TASK:
Pick out the lines below that contain the string "computer" and copy them all.

[Saved data entries]
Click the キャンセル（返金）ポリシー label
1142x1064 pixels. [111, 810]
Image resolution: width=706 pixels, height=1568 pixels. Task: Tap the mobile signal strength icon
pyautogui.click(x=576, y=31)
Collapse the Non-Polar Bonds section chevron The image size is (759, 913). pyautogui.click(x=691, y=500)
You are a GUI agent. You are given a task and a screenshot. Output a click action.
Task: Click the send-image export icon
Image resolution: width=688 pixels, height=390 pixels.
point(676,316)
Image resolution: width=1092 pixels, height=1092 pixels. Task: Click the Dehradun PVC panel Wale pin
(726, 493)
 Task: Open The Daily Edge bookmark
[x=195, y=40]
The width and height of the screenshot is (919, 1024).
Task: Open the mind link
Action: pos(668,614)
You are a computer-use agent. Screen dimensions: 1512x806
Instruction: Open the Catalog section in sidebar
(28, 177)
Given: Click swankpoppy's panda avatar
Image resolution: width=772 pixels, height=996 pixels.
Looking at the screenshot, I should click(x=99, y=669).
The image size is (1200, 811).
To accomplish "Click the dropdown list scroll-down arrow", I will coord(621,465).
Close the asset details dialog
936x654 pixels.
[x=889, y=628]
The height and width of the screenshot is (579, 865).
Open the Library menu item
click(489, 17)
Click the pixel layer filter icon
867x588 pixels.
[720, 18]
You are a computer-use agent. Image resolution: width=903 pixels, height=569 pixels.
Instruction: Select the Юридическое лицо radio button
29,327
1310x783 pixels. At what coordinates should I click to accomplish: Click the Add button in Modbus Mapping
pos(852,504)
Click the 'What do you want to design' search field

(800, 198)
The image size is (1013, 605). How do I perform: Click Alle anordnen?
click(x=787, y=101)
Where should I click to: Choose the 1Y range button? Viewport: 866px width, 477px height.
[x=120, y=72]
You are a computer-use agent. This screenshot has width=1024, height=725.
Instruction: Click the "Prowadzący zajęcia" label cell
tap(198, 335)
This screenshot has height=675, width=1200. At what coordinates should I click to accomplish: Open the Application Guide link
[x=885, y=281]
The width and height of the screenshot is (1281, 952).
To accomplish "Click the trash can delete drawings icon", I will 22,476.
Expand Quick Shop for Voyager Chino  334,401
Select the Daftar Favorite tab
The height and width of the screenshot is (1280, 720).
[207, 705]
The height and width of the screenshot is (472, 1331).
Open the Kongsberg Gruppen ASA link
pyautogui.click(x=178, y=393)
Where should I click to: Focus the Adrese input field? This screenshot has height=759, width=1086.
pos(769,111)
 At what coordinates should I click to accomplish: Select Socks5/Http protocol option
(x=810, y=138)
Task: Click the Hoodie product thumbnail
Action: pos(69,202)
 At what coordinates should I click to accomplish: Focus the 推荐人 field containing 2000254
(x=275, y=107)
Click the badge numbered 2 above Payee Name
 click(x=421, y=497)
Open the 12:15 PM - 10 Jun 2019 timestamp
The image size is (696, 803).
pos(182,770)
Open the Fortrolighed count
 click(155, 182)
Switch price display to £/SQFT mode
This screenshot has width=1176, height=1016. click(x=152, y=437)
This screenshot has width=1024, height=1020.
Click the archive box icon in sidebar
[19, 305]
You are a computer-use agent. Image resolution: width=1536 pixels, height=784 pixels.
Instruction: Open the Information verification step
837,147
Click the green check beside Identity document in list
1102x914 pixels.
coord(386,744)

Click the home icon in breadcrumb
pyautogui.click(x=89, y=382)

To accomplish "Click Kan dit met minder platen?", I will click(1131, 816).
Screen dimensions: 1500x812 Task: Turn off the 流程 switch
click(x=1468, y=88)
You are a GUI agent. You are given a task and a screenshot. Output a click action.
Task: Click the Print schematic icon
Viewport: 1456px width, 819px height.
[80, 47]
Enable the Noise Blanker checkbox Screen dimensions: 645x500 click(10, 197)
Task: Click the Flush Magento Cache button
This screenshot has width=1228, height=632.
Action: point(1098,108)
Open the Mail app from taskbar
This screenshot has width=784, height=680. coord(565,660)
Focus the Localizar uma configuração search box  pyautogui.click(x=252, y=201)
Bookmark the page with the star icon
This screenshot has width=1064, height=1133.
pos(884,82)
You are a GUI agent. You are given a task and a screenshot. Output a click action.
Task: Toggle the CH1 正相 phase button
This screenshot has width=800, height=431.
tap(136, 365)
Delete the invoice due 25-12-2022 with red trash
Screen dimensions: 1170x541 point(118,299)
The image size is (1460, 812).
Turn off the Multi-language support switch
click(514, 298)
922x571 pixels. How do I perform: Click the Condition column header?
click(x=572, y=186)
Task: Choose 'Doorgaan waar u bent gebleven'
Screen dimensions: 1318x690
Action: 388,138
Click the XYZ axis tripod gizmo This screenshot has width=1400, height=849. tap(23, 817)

SOLUTION FOR THIS PROBLEM:
You are a computer-use agent. Screen dimensions: 1512x806
You are a computer-use agent. Image resolution: width=903 pixels, height=569 pixels.
You are a computer-use agent. This screenshot has width=1024, height=725.
You are a computer-use agent. Image resolution: width=1536 pixels, height=784 pixels.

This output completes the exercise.